男女の出会い手段として急速に普及が進むマッチングサービス。2012年に日本で初めてのマッチングサービスが登場してから、Facebookの普及とともに、数多くのアプリが登場してきた。市場規模は2018年に374億円、2023年までには852億円にまで拡大するとの予測データがあるほど、市場は急速なスピードで成長している。(「恋活・婚活マッチングサービスの国内市場調査」株式会社マッチングエージェント調べ)
マッチングの仕組みは、それぞれサービスの独自性を発揮されるところ。共通のコミュニティを通じてマッチングを促すものもあれば、最初にデート会場を決めてからマッチングをさせるものもある。中には完全審査制で、審査を通過した方しか利用できないものもある。
今回Love Tech Mediaでは、スマホの”位置情報”をマッチングに利用するというユニークな機能で注目されるCROSS ME(以下、クロスミー)を取材した。「すれ違いを恋のきっかけに」というサービスコンセプトが、非常にキャッチーである。
前編・後編に渡って、同アプリを開発・運営する株式会社プレイモーション 代表取締役社長の平松繁和(ひらまつ しげかず)氏にお話を伺った。同社はサイバーエージェントグループとして、「タップル誕生」「mimi」とともにグループのマッチングサービス事業を牽引している。
スマホのGPSを利用して位置情報を取得
--すれ違いを恋のきっかけにするって、とても素敵なコンセプトですね。スマホの位置情報をマッチングに利用するとは、具体的にどういうことですか?

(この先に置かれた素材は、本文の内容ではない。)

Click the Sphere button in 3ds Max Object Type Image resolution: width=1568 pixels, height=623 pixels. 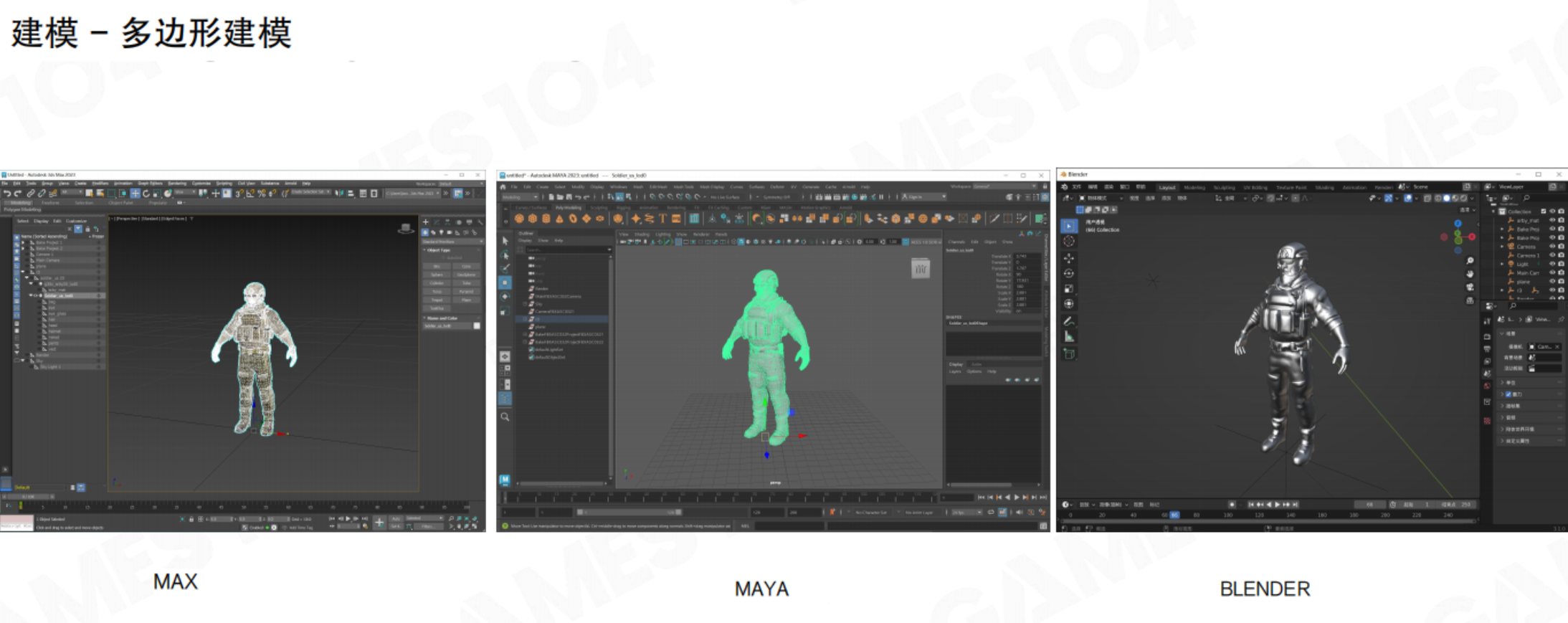(x=437, y=275)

平松繁和(以下、平松氏):皆さまが利用されているスマホにはGPSが搭載されており、位置情報を取得することができます。
その位置情報をクロスミーが取得して、ユーザー同士が一定の距離内に近づくと、すれ違ったとみなしてお相手リストに表示される仕組みとなります。
実際に至近距離ですれ違う、というケースだけではないのですが、偶然の出会いを演出したくて「すれ違い」と表現しています。

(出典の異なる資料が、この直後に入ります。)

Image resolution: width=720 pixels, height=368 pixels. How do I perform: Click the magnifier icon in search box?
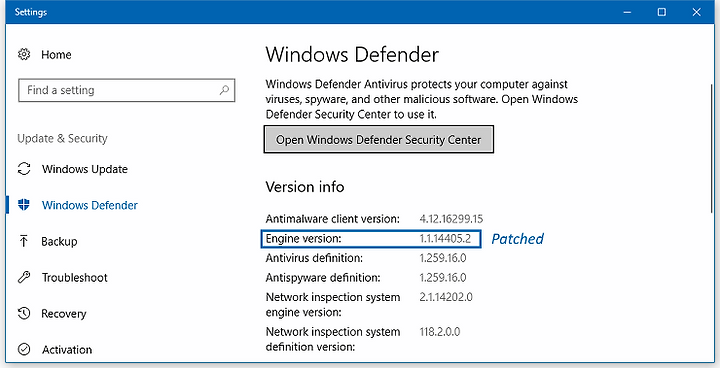coord(224,90)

--すごくシンプルでわかりやすいですね!アプリは、常に位置情報を取得し続けるのですか?
平松氏:それは選択することができます。アプリを起動中の時だけ取得するようにできますし、常に取得して多くの方とすれ違うようにすることもできます。
また、アプリ起動中でも、状況に応じて自動で位置情報取得をOFFにすることもできます。例えば自宅や職場の近くではマッチングしたくない、というお声に対応する形で、そもそもすれ違いを発生させないエリアや時間帯を設定できる機能もついています。
--特に女性は不安な方が多いでしょうからね。
平松氏:最大2箇所まで、任意の場所から半径1kmのエリアをすれ違い対象から除外するように設定できます。ユーザーによってはプライバシーを守りたい、職場と自宅を除外するケースを想定しています。
この辺りのセキュリティ対策は、本人確認やメッセージ監視の他に、サービス設計のレベルでしっかりと落とし込んでいます。